New York Stories

New York Stories
New York Stories

New York Stories è un film a episodi del 1989, con la caratteristica dichiarata di avere per protagonista la città di New York. Pellicola ambiziosa e pure un po' spocchiosa, che intende intrattenere ma "a un certo livello". Tre registi, Scorsese, Coppola e Allen (col solo Coppola nato a Detroit) che imbastiscono tre quadretti totalmente svincolati l'uno dall'altro. Si comincia con Scorsese (Life Lessons), il cui episodio è a mio giudizio il più noioso di tutti; una rappresentazionme nefasta di un rapporto morboso tra un pittore "maledetto" (Nick Nolte) e la sua allieva/amante/musa (Rosanna Arquette, che pare una Cosa Paltrow ante litteram). Verboso, sopra le righe, autocompiaciuto nell'esibizione plateale di emozioni al mille per mille, sempre fragorose, sparate, da tragedia greca. Pare una regia di Jane Campion invece che di Scorsese. Il personaggio di Nick Nolte è una macchietta insopportabile e pure la Arquette o le figurine di contorno ai due protagonisti risultano indistintamente tutti irritanti.
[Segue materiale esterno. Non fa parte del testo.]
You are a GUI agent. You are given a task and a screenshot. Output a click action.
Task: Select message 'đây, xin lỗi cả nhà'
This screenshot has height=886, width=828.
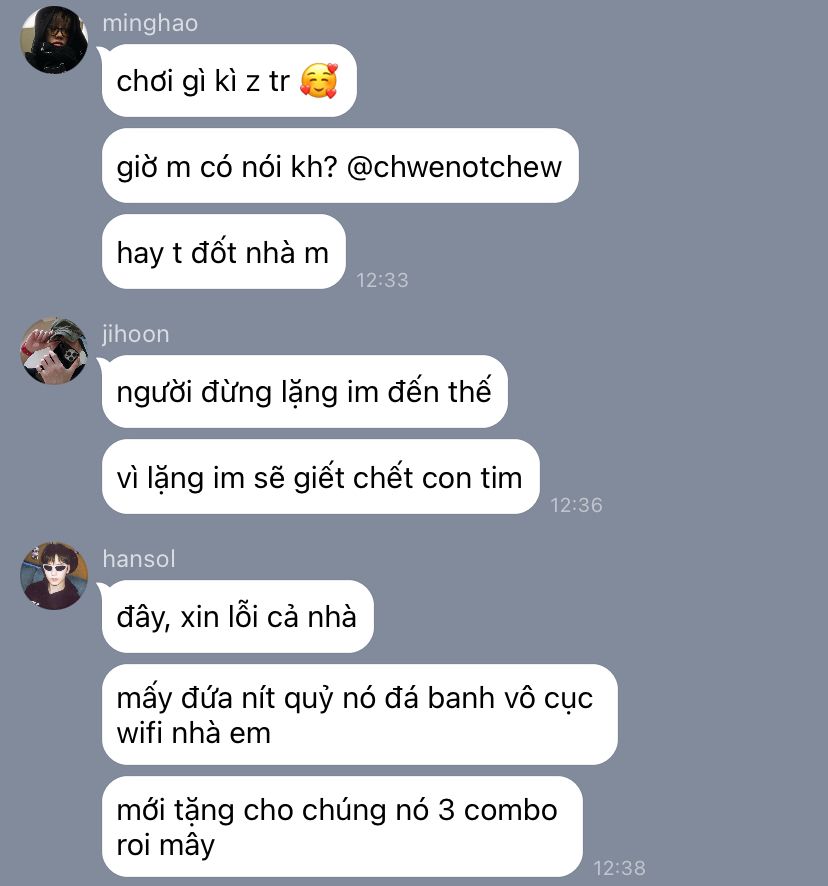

Giudizio critico: due palle quadrate, non vedevo l'ora finisse. Coppola firma insieme alla figlia Sofia la regia del secondo episodio (Life Without Zoe), che ritrae una bimbetta upper class, Zoe, fighetta fin dal nome, che vive in hotel, perennemente abbandonata dai genitori in giro per il mondo a fare affari (uno sprecatissimo Giancarlo Giannini affiancato ad un'altrettanto sprecata Talia "Adriana" Shire), mentre lei è assistita da un premuoroso maggiordomo, anche se, creciuta molto in fretta, sfanga la giornata da sola, facendo tutte le sue cosine, dolci dolci, carine, amorose, delicate, mature e fanciullesche al contempo. Giudizio critico: altre due palle quadrate, e fanno quattro. La mano di Sofia Coppola è evidente, stramaledettamente evidente in questa lagna senza fine. Infine arriva il turno di Allen (Oedipus Wreck), che minimamente risolleva le sorti di questo film; per carità, niente di che, Allen gigioneggia facendo un episodio col pilotino automatico, Woody Allen style al 200%, e per altro con un finale che non mi è piaciuto affatto, però almeno, rispetto ai piagnistei che lo hanno precedeuto, questo qualche minimo sorriso lo strappa. Si narra di Allen e di una madre terribile che lo assilla in ogni aspetto della sua vita. Operazione che complessivamente definire modesta è un eufemismo, tanto più che la modestia è nel risultato ma non nelle intenzioni. Tedio senza fine, musiche e fotografia pretenziose quanto basta.